2) Delete ARTICLE VI Section 3: "Due to the constant evolving of the University, these bylaws shall be reviewed at least once every five years by an ad hoc committee.
This section of the bylaws, part of the original bylaws as far as we know, dates to sometime between 1974 (adoption of the Charter of the Faculty Senate) and 1977 (the earliest available publication of the bylaws found by the committee). Although a section describing the process of amendment is nearly universally included in bylaws, section 3 is unusual and may be unique to GMU. The duty of reviewing and recommending revisions to an organization’s bylaws is commonly given to a standing committee, usually called a Bylaws Committee. The Faculty Senate does not have such a committee; instead, the duty of considering amendments to the bylaws, but not explicitly reviewing them, is given to the Organization and Operations committee. (See Motion 2.)
The last revisions to the bylaws were made in 1996, effective January, 1997. The review was initiated by the O & O committee (Minutes, November 13, 1996):
“[O & O Chair] Spikell reported that the Committee had been reviewing the Senate bylaws for 14 months and explained the rationale for the proposed changes. The first reading and consideration of bylaw changes occurred. The second reading will take place at the December 4, 1996 Senate meeting….”
The O&O committee can find no record that an ad hoc committee has even been constituted to review the bylaws.

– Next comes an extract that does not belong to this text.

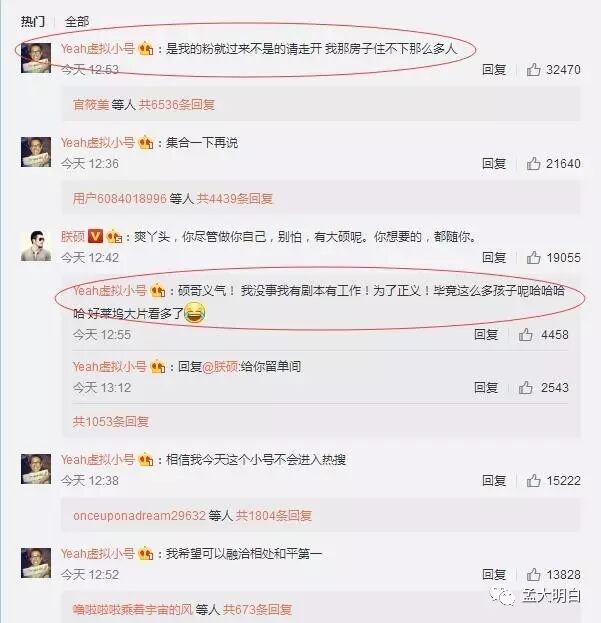
Task: Expand 共6536条回复 replies
Action: (x=177, y=104)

Ad hoc committees are appointed to consider a specific motion or to carry out a special task. A review of bylaws is not usually considered a special task, especially if there is a Bylaws Committee or other standing committee charged with considering changes to bylaws. By eliminating this section of the bylaws, there is no need for the Senate to keep track of 5-year intervals, for the Nominations Committee to solicit volunteers, or for the Senate to elect a committee or to hear a report.
Motions to amend the By-Laws must be approved by a two-thirds majority. The motion passed unanimously by voice vote.
VI. New Business
A. Higher Education Advocacy Day – Dave Kuebrich: Chair of the Faculty Senate Dave Kuebrich attended Higher Education Advocacy Day on January 12th in Richmond. Training sessions and position papers were presented. Dave also visited a number of state legislators.

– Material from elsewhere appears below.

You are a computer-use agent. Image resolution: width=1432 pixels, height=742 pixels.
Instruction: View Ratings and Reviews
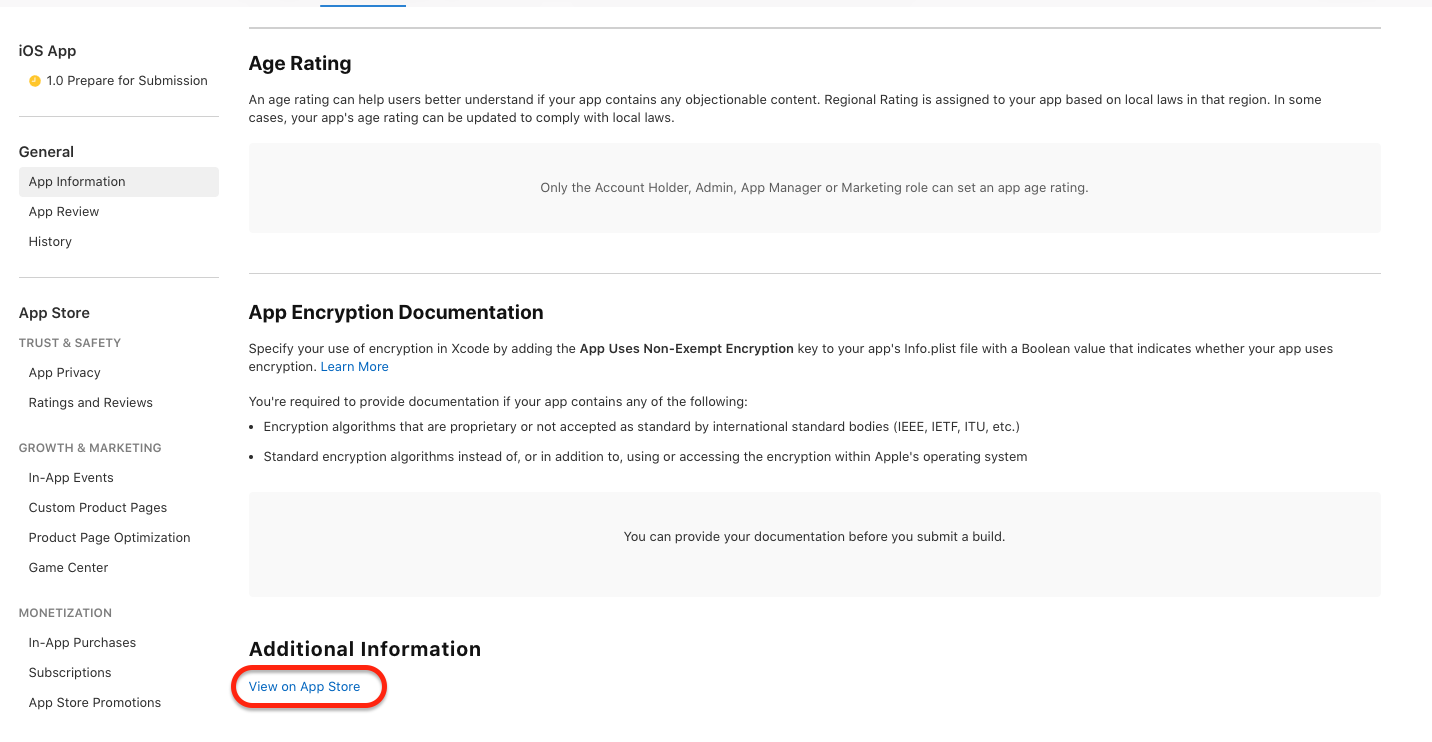click(90, 402)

B. COLA for GMU Faculty and Staff – Dave Kuebrich: A letter sent from President Merten (January 10, 2006) to Senator Charles Colgan and Delegate Vincent Callahan, Jr. which summarized elements of Governor Warner’s budget proposal supportive of GMU was distributed along with copies of “Supporting Northern Virginia’s Economy: A George Mason University Compensation Adjustment” brochure put together by the administration outlines the case for salary increases as the cost of living in Northern Virginia outstrips that of any other area of the Commonwealth by 33%
(http://www.gmu.edu/mlfacstaff/CompAdjust.pdf ). A draft letter was circulated, along with names and addresses of N. Va. Legislators and key members of the Virginia legislature (address list provided by Tom Hennessey). Each member of the Senate was asked to email ten legislators this week using the sample documents as a test. The same request will be made of the general faculty. Please send the Faculty Senate office an list of the delegates whom you have contacted. The Staff Senate will also discuss participating in the email campaign at its Executive Committee meeting tomorrow. Dave will contact the Librarians’ Council for their support. CVPA representative Linda Monson added that the gift of $4,000,000 by Donald and Nancy deLaski to the College of Visual and Performing Arts is contingent upon the state providing matching funds. Dr. Monson stressed that much work has gone into obtaining this donation which would be lost if state funding is not made available.
VI. Adjournment: The meeting adjourned at 4:16 p.m.